- [TEXTAUSSCHNITT]
┄┄┄┄┄┄┄┄┄┄┄┄┄┄┄┄┄┄┄┄
RL: Spielst Du mit dem Gedanken, auch mal wieder als Veranstalter aktiv werden?
Taucher: Ja, auf jeden Fall, spätestens im Winter. Ich hab‘ ja zur Music Hall – Zeit hier ihn Mainz auch das sog. „Technofrühstück“ gemacht, also Parties am Sonntag bis abends, und da sind sogar immer die ganzen Frankfurter gekommen. Aus dieser Zeit hab ich noch mehr als tausend wirkich gute Adressen, und viele warten vielleicht nur darauf, daß wir wieder was machen. Die Leute hier haben es mir ermöglicht, daß ich bekannt geworden bin, und ich möchte für die sonntags daher auch wieder auflegen.
RL: Was war in diesem Jahr für Dich das absolute Highlight?
Taucher: Die HR3-Clubnight, die ich im Juni gemacht hab‘, das war für mich das Allergrößte! Das ist eine der berühmtesten Techno-Sendungen in Deutschland, die gibt’s schon seit fünf Jahren. Drei Stunden hab‘ ich fast tränenden Auges die Clubnight gemacht, die mich ja mal zu Techno gebracht hatte (wir erinnern uns: Die Grillfete und das Mädchen mit dem Tape.., die Red.). Auch dem Sven hab‘ ich meinen Respekt gezollt, indem ich sein Lied „Ich hab‘ das Licht gesehen“, gespielt hab‘, das er zur Geburt seines Sohnes vor zehn Jahren geschrieben hatte. Vor über 200.000 Leuten auflegen bei einer Radiosendung, wo mein Vorbild und absoluter Lieblings-DJ Sven Väth schon jahrelang Musik macht, das war schon phantastisch.
RL: Was hast Du eigentlich in Deinem Leben vor Techno gemacht?
┄┄┄┄┄┄┄┄┄┄┄┄┄┄┄┄┄┄┄┄
- [AUFGABEN]
a – Schreib alle Fragen auf, die RL im Interviewausschnitt stellt.
b – Beantworte diese Fragen zum Interviewausschnitt:
(i) Wann will Taucher spätestens wieder als Veranstalter aktiv werden?
(ii) Seit wie vielen Jahren gibt es die HR3-Clubnight?
(iii) Zu welchem Anlass hat Sven das Lied „Ich hab' das Licht gesehen“ geschrieben?
c – Gib aus dem Interviewausschnitt den Abschnitt von „Taucher: Die HR3-Clubnight, die“ bis „vor Techno gemacht?“ wortgetreu wieder.
Das anschließende Material hat mit dem Interviewausschnitt nichts zu tun.

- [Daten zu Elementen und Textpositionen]
┄┄┄┄┄┄┄┄┄┄┄┄┄┄┄┄┄┄┄┄
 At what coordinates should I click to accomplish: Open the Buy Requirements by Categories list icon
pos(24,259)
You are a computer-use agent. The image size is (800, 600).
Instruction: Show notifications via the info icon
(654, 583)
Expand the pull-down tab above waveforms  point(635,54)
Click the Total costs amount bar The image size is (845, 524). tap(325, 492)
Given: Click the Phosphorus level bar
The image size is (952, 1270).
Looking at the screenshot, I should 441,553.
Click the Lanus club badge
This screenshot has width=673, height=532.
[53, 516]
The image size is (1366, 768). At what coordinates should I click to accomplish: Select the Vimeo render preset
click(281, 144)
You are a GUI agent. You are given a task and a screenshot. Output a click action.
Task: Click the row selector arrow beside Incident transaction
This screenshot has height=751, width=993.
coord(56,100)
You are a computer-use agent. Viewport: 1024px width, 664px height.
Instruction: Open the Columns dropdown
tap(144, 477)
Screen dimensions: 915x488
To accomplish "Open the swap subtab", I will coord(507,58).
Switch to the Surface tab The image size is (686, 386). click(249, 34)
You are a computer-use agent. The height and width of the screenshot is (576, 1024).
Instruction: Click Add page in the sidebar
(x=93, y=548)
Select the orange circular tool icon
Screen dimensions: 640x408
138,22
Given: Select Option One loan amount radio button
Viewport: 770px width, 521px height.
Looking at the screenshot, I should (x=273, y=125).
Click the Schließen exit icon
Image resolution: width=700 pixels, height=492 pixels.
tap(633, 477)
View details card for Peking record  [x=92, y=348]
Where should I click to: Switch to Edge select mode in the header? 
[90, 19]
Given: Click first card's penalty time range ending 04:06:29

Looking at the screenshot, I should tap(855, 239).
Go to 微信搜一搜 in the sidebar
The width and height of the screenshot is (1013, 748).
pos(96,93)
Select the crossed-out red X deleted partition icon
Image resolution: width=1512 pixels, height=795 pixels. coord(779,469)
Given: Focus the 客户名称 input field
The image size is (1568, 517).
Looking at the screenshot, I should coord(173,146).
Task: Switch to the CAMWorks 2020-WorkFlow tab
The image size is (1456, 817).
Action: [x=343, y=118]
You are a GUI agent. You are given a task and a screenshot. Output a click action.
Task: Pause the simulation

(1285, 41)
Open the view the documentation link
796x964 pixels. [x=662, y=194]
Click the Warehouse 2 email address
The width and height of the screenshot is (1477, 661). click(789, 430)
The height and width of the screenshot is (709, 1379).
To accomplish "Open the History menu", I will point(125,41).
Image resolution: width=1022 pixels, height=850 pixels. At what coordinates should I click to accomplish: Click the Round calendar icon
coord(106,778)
┄┄┄┄┄┄┄┄┄┄┄┄┄┄┄┄┄┄┄┄
- [LÖSUNGEN]
a –
Spielst Du mit dem Gedanken, auch mal wieder als Veranstalter aktiv werden?
Was war in diesem Jahr für Dich das absolute Highlight?
Was hast Du eigentlich in Deinem Leben vor Techno gemacht?

b –
(i) Im Winter.
(ii) Seit fünf Jahren.
(iii) Zur Geburt seines Sohnes.

c –
Taucher: Die HR3-Clubnight, die ich im Juni gemacht hab‘, das war für mich das Allergrößte! Das ist eine der berühmtesten Techno-Sendungen in Deutschland, die gibt’s schon seit fünf Jahren. Drei Stunden hab‘ ich fast tränenden Auges die Clubnight gemacht, die mich ja mal zu Techno gebracht hatte (wir erinnern uns: Die Grillfete und das Mädchen mit dem Tape.., die Red.). Auch dem Sven hab‘ ich meinen Respekt gezollt, indem ich sein Lied „Ich hab‘ das Licht gesehen“, gespielt hab‘, das er zur Geburt seines Sohnes vor zehn Jahren geschrieben hatte. Vor über 200.000 Leuten auflegen bei einer Radiosendung, wo mein Vorbild und absoluter Lieblings-DJ Sven Väth schon jahrelang Musik macht, das war schon phantastisch.
RL: Was hast Du eigentlich in Deinem Leben vor Techno gemacht?